Conversando com uma amiga sobre os últimos acontecimentos do País, ela demonstrou preocupação com o estado de insegurança que atinge a sociedade e desabafou comigo. Disse-me estar cansada de tudo e que dificilmente assistimos a um ato de justiça no país. Foi mais além ao afirmar que o povo paga uma conta alta demais para poder sobreviver, sem ter a contrapartida do Estado. Do Governo nem é bom falar e os políticos são quase todos fisiologistas. Demonstrou sua insatisfação ao dizer que a maioria dos brasileiros tem boa índole, mas que somos um povo dócil e servil, afeito ao comodismo. Se tivéssemos mais garra, como outros povos, há muito já teríamos mudado o destino do País. E concluiu dizendo-me que dá pena ver um povo mergulhado nas drogas, no futebol, assistindo a BBBs e novelas e metidos na corrupção.

 

Vejo-me obrigado a concordar com a amiga em seu pertinente desabafo. É uma lástima realmente. Diante dessas evidências poucos crêem que este país venha um dia a mudar pela ação dos políticos. Somente por meio da população unida e organizada há alguma esperança de mudança. Mas é preciso atenção para não sair do sério com este estado de coisas que contagia qualquer um. Foi aí que resovi dizer-lhe alguma coisa. Eu gostaria de ver a amiga pensando diferente. Não a ver angustiada com gente que não merece um aceno seu. Vamos nos indignar, sempre! Mas sem perder o equilíbrio para não adoecer. Quero vê-la saudável, sem estresse ou dores de cabeça para poder em breve rir de um tempo que passou sem que tivesse deixado saudade.

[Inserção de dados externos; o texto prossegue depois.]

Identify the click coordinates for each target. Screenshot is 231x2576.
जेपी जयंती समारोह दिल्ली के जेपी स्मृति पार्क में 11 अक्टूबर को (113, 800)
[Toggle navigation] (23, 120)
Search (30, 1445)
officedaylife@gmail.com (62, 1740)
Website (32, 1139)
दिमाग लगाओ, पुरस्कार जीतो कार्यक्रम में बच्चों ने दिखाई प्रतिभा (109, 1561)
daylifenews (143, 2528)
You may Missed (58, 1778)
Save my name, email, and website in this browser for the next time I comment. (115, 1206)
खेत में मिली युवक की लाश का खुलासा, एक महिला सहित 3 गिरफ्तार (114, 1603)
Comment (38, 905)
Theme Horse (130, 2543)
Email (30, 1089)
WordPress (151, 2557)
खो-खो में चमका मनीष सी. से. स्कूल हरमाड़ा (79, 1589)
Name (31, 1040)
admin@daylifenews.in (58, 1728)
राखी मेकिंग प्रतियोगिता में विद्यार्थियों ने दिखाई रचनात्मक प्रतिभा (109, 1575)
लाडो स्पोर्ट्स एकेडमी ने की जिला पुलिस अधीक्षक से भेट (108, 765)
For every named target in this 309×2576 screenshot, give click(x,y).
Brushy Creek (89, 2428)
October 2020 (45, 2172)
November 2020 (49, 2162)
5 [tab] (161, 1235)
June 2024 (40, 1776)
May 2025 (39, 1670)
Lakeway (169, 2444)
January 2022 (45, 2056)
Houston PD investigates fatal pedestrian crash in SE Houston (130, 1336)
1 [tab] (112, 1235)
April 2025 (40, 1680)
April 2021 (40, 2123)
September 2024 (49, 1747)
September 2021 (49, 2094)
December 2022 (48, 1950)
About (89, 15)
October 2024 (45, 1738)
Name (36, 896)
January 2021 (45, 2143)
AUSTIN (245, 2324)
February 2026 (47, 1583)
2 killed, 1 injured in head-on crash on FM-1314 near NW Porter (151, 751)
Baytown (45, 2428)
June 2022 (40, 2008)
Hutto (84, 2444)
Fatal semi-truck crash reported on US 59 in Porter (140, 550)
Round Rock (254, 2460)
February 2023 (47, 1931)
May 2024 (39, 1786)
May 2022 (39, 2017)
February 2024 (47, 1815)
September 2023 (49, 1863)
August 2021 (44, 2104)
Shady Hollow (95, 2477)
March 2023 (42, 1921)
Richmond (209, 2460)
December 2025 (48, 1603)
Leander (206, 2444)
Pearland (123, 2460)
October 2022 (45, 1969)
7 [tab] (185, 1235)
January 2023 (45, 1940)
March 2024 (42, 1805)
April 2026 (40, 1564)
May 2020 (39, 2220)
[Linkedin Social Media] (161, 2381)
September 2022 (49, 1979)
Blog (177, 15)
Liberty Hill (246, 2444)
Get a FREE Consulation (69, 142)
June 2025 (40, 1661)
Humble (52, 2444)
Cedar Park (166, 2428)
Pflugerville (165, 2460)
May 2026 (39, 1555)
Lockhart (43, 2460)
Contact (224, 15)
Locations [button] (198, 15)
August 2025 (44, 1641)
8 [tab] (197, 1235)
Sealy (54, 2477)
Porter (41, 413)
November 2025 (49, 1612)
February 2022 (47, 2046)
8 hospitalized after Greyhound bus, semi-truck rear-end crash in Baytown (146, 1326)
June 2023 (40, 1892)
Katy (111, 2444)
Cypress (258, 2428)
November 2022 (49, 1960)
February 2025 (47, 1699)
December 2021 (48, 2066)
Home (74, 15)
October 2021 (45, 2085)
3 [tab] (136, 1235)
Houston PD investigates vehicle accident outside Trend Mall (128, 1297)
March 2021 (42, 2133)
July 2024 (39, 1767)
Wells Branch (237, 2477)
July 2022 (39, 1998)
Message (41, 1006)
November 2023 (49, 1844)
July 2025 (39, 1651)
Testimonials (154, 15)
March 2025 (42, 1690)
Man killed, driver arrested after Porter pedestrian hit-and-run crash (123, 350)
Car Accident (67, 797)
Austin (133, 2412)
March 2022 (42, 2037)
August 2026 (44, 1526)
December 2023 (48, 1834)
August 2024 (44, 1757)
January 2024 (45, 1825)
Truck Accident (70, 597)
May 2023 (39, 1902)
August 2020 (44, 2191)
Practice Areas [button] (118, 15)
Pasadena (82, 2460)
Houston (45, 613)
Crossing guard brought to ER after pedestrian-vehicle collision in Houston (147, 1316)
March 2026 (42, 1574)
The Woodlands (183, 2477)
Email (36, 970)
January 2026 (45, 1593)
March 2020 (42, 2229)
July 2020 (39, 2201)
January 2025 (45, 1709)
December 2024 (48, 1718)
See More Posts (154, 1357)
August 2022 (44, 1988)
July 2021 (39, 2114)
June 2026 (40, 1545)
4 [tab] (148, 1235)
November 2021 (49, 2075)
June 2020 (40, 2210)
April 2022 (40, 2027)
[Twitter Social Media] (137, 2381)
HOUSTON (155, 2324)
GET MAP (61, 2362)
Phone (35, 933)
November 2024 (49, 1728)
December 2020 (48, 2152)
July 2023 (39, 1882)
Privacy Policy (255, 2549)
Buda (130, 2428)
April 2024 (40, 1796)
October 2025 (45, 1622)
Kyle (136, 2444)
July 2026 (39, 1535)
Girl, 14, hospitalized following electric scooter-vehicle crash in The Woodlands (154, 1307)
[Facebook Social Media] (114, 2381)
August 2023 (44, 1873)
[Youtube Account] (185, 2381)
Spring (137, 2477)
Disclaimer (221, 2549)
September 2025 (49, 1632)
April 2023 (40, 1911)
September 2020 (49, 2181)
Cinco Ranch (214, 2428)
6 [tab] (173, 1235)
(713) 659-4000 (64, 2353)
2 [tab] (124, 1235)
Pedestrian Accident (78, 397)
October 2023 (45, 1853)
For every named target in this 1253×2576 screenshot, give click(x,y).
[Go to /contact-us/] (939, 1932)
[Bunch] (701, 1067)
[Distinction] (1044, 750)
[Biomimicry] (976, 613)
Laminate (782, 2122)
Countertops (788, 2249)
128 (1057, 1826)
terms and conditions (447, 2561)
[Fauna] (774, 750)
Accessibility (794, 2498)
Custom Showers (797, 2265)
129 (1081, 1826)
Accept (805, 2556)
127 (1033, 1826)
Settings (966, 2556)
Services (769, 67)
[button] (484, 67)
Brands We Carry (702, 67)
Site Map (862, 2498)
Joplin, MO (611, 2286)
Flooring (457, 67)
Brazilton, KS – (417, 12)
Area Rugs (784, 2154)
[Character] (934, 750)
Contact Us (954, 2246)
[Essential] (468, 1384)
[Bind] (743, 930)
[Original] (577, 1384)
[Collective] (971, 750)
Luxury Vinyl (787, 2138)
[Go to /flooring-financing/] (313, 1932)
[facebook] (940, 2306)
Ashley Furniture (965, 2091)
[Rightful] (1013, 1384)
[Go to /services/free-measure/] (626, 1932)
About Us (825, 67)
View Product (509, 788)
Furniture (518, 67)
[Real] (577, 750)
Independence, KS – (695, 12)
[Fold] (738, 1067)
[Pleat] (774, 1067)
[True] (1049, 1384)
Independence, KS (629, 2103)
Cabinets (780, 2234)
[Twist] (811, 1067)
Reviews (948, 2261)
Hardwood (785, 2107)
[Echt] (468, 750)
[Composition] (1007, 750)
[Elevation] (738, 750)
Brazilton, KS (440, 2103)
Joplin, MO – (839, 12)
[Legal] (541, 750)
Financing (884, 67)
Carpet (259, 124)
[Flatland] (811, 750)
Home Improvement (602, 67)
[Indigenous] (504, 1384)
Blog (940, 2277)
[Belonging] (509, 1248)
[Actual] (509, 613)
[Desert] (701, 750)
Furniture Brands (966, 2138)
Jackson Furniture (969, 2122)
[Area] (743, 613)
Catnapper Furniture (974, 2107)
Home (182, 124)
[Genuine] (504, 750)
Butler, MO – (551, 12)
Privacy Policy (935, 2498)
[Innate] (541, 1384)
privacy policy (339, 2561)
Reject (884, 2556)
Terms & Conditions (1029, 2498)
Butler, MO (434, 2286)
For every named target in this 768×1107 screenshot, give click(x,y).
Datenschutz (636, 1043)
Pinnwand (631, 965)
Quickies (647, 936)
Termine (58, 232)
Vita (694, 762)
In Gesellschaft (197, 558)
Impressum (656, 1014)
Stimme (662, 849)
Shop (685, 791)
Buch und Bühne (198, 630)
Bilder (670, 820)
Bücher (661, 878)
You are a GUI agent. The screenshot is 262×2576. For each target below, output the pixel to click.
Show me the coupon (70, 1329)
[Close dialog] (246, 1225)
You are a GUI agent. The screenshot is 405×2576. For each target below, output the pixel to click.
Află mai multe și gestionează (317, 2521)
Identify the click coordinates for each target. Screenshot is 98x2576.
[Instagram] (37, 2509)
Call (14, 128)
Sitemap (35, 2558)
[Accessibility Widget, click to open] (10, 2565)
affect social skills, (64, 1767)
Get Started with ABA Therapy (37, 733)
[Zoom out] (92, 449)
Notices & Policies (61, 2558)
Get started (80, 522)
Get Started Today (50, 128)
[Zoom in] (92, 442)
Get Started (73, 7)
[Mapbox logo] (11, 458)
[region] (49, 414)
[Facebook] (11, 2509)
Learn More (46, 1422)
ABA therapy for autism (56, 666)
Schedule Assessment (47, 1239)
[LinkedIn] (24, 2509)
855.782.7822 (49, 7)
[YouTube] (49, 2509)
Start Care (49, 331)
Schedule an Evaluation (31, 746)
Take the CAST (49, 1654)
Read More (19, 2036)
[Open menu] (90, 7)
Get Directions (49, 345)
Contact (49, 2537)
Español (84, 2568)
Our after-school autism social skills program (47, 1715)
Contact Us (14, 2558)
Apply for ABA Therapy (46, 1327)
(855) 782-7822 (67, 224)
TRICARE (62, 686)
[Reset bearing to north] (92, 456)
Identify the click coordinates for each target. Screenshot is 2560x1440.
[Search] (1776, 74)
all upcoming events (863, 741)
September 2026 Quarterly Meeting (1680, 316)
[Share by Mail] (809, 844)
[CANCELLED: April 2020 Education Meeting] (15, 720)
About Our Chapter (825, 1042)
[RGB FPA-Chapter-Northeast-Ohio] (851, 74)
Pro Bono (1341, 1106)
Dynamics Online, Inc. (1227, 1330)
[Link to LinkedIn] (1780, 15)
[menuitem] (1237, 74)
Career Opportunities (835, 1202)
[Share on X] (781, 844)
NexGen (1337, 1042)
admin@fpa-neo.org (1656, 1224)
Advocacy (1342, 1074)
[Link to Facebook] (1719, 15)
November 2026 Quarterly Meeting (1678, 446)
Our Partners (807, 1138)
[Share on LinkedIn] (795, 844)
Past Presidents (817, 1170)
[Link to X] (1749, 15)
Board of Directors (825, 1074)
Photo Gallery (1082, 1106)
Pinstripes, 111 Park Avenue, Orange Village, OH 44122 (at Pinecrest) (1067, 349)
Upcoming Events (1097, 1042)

Tudo passa. Nada é para sempre. Deveríamos lembrar apenas das coisas boas, dos instantes agradáveis que juntos passamos imaginando chegar um momento feliz. Afinal, precisamos de muita saúde para gozarmos as delícias desta vida. Espero ter convencido minha amiga a tirar por menos certos assuntos sobre os quais não temos controle.